* _Assigned task_
Using the listing below, please gather every line containing the word "computer".

* _Entries shown_
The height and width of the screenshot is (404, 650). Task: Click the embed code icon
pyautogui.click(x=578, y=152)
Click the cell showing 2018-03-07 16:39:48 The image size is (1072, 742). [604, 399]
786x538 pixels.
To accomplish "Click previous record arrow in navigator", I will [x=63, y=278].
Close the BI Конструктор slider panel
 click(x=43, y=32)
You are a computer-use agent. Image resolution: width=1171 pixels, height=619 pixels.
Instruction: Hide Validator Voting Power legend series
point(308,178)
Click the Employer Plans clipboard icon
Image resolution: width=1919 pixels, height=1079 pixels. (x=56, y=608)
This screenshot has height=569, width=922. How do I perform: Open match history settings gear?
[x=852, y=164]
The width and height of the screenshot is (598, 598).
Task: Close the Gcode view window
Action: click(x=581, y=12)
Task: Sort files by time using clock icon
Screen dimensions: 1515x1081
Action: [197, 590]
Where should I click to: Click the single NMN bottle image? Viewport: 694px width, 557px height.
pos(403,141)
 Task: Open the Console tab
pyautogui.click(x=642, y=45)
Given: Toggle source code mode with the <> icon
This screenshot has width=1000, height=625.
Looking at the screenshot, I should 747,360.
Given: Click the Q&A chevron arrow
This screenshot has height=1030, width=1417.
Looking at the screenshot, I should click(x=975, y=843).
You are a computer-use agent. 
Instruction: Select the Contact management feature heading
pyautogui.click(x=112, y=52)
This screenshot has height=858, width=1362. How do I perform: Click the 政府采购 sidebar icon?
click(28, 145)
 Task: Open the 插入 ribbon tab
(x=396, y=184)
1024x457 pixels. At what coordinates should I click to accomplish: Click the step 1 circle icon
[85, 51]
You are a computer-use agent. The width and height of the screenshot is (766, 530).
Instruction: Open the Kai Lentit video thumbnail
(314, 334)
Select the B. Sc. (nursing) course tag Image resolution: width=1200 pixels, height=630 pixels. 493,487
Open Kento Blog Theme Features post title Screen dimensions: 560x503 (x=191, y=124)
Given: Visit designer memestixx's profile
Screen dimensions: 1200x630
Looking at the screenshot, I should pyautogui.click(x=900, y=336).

* _Expected answer_
You are a computer-use agent. Image resolution: width=1171 pixels, height=619 pixels.
You are a computer-use agent. 
You are a computer-use agent. The width and height of the screenshot is (766, 530).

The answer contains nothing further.